## Task statement
Reproduce verbatim the lines of the data from the one containing "What do you see at coordinates (1362, 107)" up to and including the one containing "center [227, 47].". Output nothing else.
+++ Records provided +++
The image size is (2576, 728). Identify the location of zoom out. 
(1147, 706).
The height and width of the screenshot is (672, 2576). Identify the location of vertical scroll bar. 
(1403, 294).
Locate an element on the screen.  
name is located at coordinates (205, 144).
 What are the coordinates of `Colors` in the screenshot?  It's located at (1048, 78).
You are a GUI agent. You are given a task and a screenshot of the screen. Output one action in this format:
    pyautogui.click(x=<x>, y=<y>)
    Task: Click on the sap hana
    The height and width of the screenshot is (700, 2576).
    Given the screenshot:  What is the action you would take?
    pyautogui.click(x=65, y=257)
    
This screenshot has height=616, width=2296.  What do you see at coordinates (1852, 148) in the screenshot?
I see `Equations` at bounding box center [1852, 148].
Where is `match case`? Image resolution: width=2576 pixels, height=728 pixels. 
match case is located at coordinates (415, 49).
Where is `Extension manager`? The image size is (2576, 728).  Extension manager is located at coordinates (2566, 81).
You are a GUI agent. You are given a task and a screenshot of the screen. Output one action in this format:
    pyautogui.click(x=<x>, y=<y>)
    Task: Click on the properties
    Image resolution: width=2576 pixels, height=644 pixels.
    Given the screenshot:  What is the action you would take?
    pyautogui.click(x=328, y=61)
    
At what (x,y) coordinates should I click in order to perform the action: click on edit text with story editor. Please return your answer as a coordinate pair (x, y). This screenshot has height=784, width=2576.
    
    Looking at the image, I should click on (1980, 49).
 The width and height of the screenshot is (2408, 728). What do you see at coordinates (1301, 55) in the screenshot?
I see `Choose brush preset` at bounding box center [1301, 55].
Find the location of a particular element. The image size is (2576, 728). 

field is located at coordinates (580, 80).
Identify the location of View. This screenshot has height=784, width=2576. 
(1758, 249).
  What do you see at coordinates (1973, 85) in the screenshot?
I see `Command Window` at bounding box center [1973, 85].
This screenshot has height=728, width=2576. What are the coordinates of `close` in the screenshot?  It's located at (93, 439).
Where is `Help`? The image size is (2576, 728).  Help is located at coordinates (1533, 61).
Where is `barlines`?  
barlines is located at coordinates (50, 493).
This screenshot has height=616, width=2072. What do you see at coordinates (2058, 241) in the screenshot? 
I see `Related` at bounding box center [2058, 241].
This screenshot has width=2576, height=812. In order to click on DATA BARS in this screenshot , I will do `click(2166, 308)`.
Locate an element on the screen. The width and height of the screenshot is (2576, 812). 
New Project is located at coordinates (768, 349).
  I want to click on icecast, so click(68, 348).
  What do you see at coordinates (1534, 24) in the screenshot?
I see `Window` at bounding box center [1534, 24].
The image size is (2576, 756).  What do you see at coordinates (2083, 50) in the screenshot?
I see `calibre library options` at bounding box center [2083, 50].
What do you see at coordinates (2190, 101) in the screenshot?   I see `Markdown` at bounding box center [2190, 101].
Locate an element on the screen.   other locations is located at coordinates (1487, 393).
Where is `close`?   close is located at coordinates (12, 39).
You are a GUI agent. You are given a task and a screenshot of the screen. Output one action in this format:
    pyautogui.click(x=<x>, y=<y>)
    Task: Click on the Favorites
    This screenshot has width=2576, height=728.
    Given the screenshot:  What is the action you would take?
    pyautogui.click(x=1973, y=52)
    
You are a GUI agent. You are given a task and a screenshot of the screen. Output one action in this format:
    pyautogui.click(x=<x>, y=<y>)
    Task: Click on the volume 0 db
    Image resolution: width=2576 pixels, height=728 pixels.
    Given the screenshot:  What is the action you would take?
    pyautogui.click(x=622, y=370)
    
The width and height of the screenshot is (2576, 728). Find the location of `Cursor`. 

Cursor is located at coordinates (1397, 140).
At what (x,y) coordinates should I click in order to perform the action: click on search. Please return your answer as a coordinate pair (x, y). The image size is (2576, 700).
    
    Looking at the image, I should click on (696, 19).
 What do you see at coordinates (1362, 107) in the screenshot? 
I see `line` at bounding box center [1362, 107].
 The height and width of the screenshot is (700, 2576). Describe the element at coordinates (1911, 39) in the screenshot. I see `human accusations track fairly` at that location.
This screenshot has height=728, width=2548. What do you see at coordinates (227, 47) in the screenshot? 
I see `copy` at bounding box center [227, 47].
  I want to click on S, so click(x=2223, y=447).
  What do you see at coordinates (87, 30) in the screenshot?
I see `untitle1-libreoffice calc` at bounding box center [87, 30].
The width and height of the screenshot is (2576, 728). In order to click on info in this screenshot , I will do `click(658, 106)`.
+++
## Task response
 What do you see at coordinates (1362, 107) in the screenshot? 
I see `line` at bounding box center [1362, 107].
 The height and width of the screenshot is (700, 2576). Describe the element at coordinates (1911, 39) in the screenshot. I see `human accusations track fairly` at that location.
This screenshot has height=728, width=2548. What do you see at coordinates (227, 47) in the screenshot? 
I see `copy` at bounding box center [227, 47].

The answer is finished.